→ AUSGANGSTEXT
↓

OGH-Entscheidung vom 26.3.2019, 4 Ob 211/18k

 

Sachverhalt:

Die Zahnärztekammer klagte einen Zahnarzt auf Unterlassung. Er hatte zuvor in einer Zeitschrift ein ganzseitiges Inserat mit dem Titel „Medical meets Beauty“ geschaltet, mit dem gleichzeitig für Zahnbehandlungen und kosmetische Behandlungen geworben wurde.

Die Zahnärztekammer begehrte zudem die Erlassung einer einstweiligen Verfügung, wonach es der Beklagte zu unterlassen habe Anzeigen, welche ein Viertel einer Seite des jeweiligen Printmediums überschreiten, veröffentlichen zu lassen; mit Ankündigungen nicht zahnmedizinischer Leistungen (sondern kosmetischer Leistungen) zu werben; zahnärztliche Tätigkeiten wie Bleaching, sei es auch als „kosmetisches Zahnbleaching“ bezeichnet, durch sein Unternehmen (Zweitbeklagte) anzukündigen und/oder auszuführen.

 

Entscheidung:

Erstgericht und Rekursgericht erließen die beantragte einstweilige Verfügung. Der OGH hielt den Revisionrekurs des Beklagten insgesamt für unberechtigt.

Hinsichtlich Printwerbung im Ausmaß von über einer Viertelseite ist Art 5 lit c der auf Grundlage von § 35 Abs 5 ZÄG erlassenen Werbe-RL maßgeblich, wonach eine Anzeige für zahnärztliche Leistungen in Printmedien maximal ein Viertel einer Seite des jeweiligen Printmediums betragen darf.

Der OGH führte zudem aus, dass gegen Werbebeschränkungen für (Zahn-)Ärzte allgemein und insbesondere gegen Art 5 lit c Werbe-RL keine unionsrechtlichen Bedenken bestehen.

↑

→ VERFÜGBARE DATEN
↓

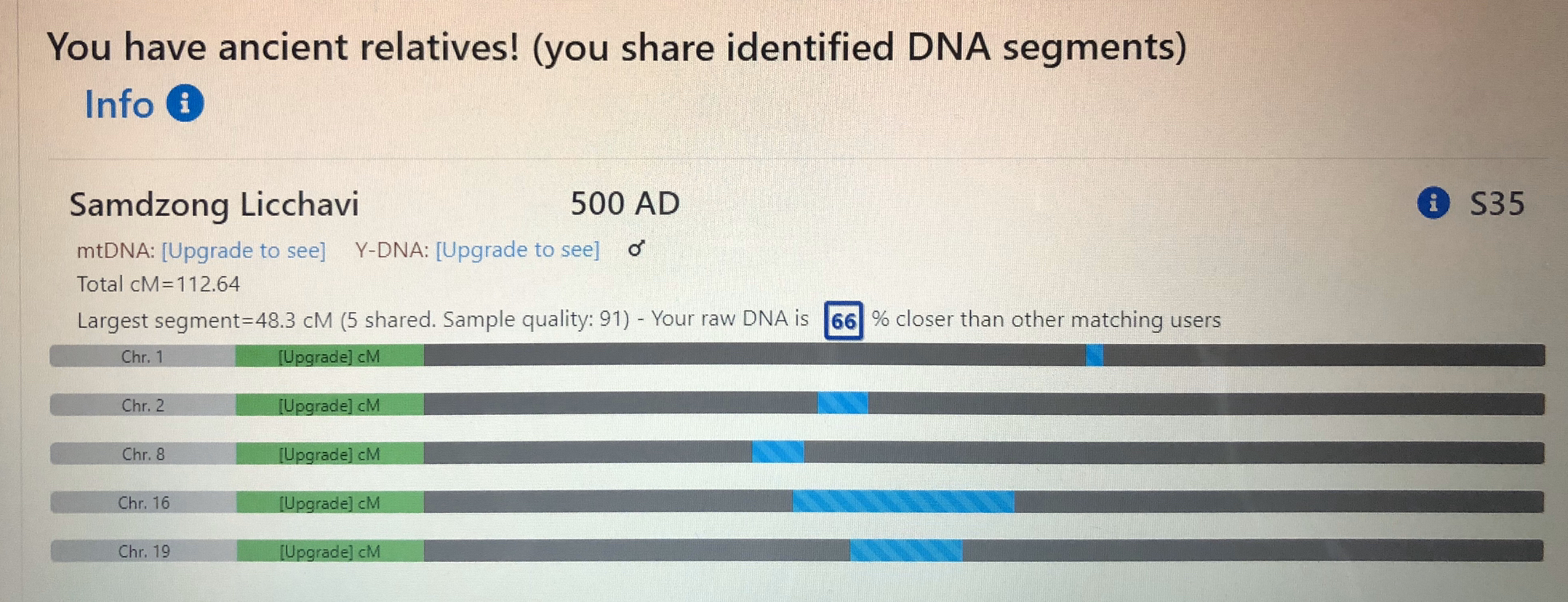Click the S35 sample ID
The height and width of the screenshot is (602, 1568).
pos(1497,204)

↑
↓

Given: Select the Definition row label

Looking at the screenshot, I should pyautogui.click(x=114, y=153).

↑
↓

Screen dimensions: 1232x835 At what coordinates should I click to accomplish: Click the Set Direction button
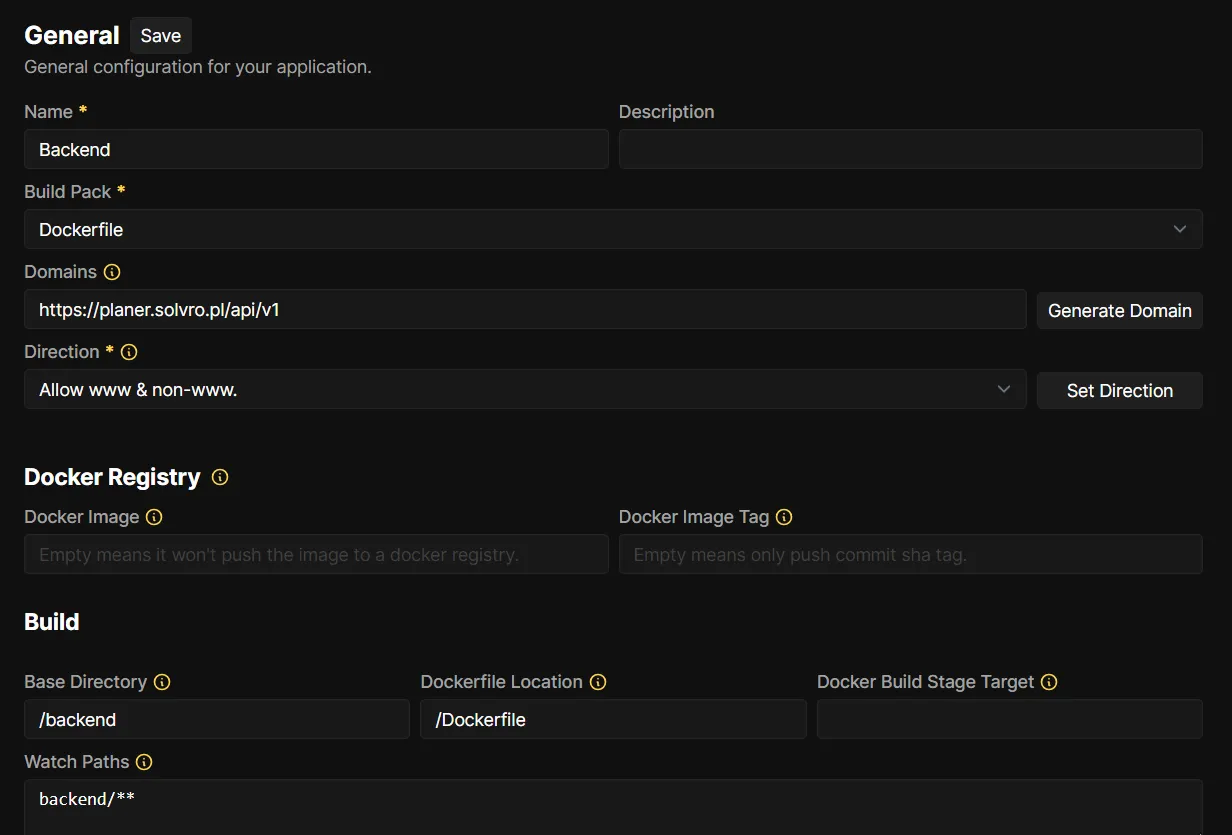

↑

Gib bitte aus dem Text zur OGH-Entscheidung oben den Abschnitt wortgetreu wieder, beginnend mit „Die Zahnärztekammer begehrte“ und fortlaufend bis einschließlich „insgesamt für unberechtigt.“.

→ LÖSUNG DER AUFGABE
Die Zahnärztekammer begehrte zudem die Erlassung einer einstweiligen Verfügung, wonach es der Beklagte zu unterlassen habe Anzeigen, welche ein Viertel einer Seite des jeweiligen Printmediums überschreiten, veröffentlichen zu lassen; mit Ankündigungen nicht zahnmedizinischer Leistungen (sondern kosmetischer Leistungen) zu werben; zahnärztliche Tätigkeiten wie Bleaching, sei es auch als „kosmetisches Zahnbleaching“ bezeichnet, durch sein Unternehmen (Zweitbeklagte) anzukündigen und/oder auszuführen.

 

Entscheidung:

Erstgericht und Rekursgericht erließen die beantragte einstweilige Verfügung. Der OGH hielt den Revisionrekurs des Beklagten insgesamt für unberechtigt.